Cuando escuchamos hablar de radio, solemos pensar en emisoras musicales, programas deportivos que transmiten partidos de fútbol o noticieros. Y aunque estos contenidos forman parte esencial de nuestra cultura, lo cierto es que las frecuencias de radio y televisión representan algo mucho más profundo: son herramientas de información masiva capaces de informar e influir y, en manos equivocadas, desinformar y controlar.

Las frecuencias pertenecen al Estado y pueden ser otorgadas a empresas interesadas en la radiodifusión —incluyendo canales de televisión—. Precisamente por ese monopolio natural, los gobiernos tienen la potestad de decidir quién accede al espectro, en qué condiciones y por cuánto tiempo. Y ahí radica el riesgo: esa capacidad puede utilizarse para promover pluralismo… o para excluir a críticos, diseñar procesos de concesión a la medida de aliados o incluso sacar del aire a voces incómodas.

Si todo esto parece exagerado, basta observar nuestra región para comprender que no solo es posible: ya ha ocurrido.

Argentina: Durante la última dictadura militar (1976–1983), el régimen centralizó de forma absoluta el control del espectro radioeléctrico. La Ley de Radiodifusión de 1980 subordinó la totalidad de las licencias al Poder Ejecutivo, bajo el argumento de “garantizar el orden social”. El modelo excluyó a universidades, sindicatos y organizaciones civiles, y convirtió la radiodifusión en un instrumento de control político e ideológico.

Chile: Tras el golpe de 1973, una de las primeras acciones de la dictadura de Augusto Pinochet fue intervenir y reconfigurar el sistema de radio y televisión. Las licencias fueron revocadas por “razones de seguridad nacional”, y los principales medios pasaron a estar vigilados o directamente controlados por las Fuerzas Armadas. La ciudadanía solo podía acceder a la información considerada “adecuada” por el régimen, lo que eliminó la pluralidad de voces.

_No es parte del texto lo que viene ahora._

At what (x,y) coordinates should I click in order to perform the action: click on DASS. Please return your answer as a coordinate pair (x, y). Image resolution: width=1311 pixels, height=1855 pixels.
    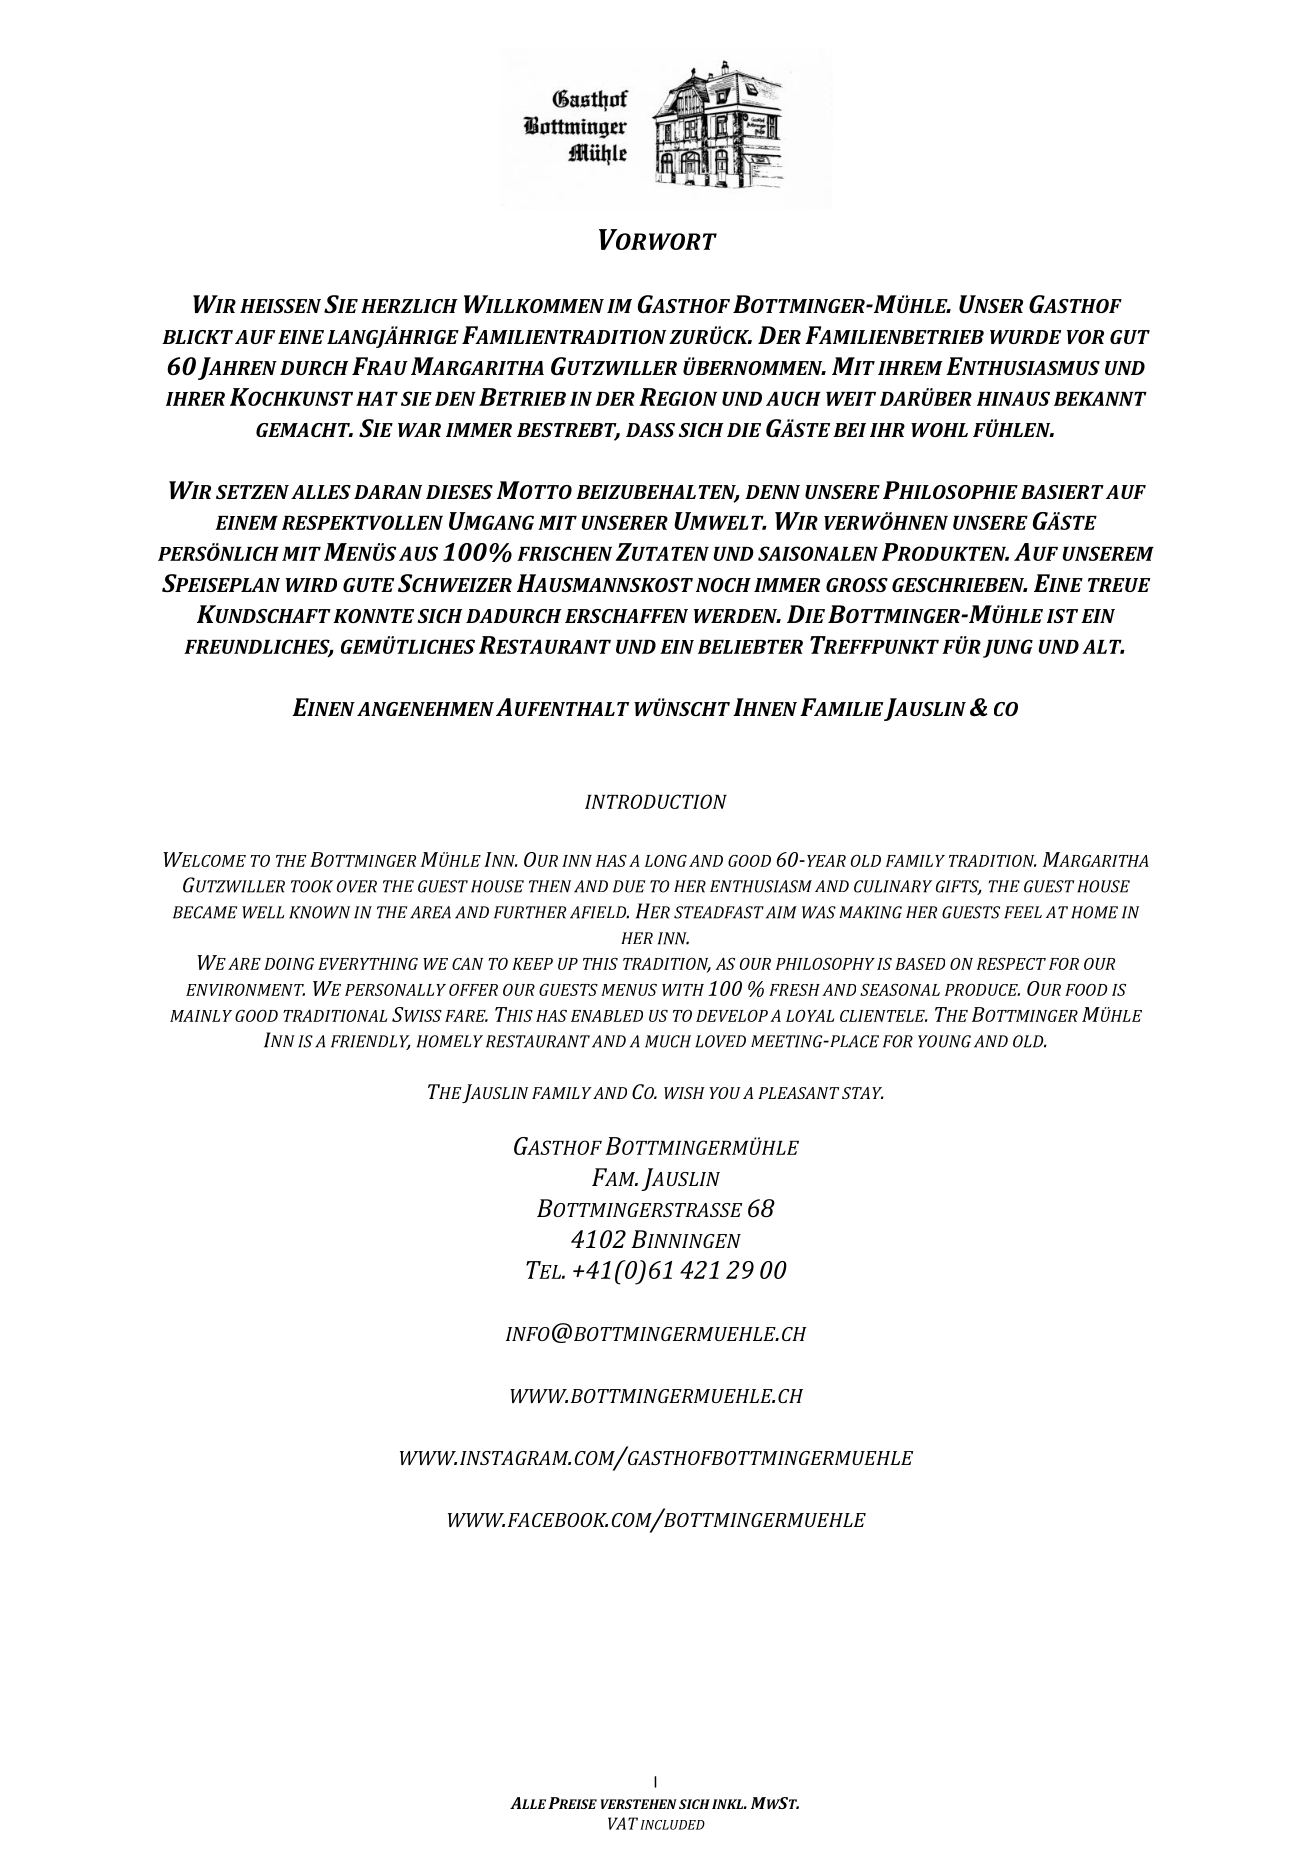
    Looking at the image, I should click on (650, 430).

Venezuela: En 2007, Hugo Chávez decidió no renovar la concesión del canal más antiguo del país, crítico de su administración. A partir de ahí, el gobierno creó una red de medios estatales y comunitarios afines al oficialismo. Nicolás Maduro profundizó este proceso, se estima que ha cerrado más de 200 emisoras de radio, restringido señales internacionales y consolidado un control casi absoluto sobre la televisión abierta, reduciendo severamente el espacio para el periodismo independiente.

Nicaragua: Desde 2007, el régimen Ortega–Murillo ha deteriorado de manera sistemática la libertad de expresión. El punto más crítico llegó en 2018, cuando, en respuesta a las protestas nacionales, el gobierno cerró y confiscó medios, desmanteló radios comunitarias y detuvo periodistas, muchos de los cuales terminaron en el exilio o convertidos en presos políticos. Hoy, el espectro nicaragüense está prácticamente bajo control total del oficialismo.

El Salvador: En tiempos recientes, el gobierno de Nayib Bukele ha impulsado una serie de medidas legales que limitan el funcionamiento de medios independientes. Aunque no se ha implementado una reconfiguración formal del espectro, el clima de presión, vigilancia y restricciones crea un entorno adverso para el ejercicio pleno de la libertad de prensa.

¿Por qué importa todo esto?

Las frecuencias de radio y televisión son el vehículo más directo para llegar a millones de personas. Controlarlas o restringirlas no es un gesto técnico, es una decisión política que puede manipular la narrativa pública, condicionar la opinión ciudadana y limitar el acceso a información diversa.

Está escrito —implícita o explícitamente— en el manual de dictadores y populistas: convertir el espectro radioeléctrico en un arma de hegemonía informativa. Por eso, nuestro deber como sociedades democráticas es resguardar la independencia de los medios, exigir transparencia en la administración de las frecuencias y defender la pluralidad como pilar esencial de nuestras libertades.

Porque, como advirtió George Orwell:

Quien controla la información, controla el pasado, el presente y el futuro.”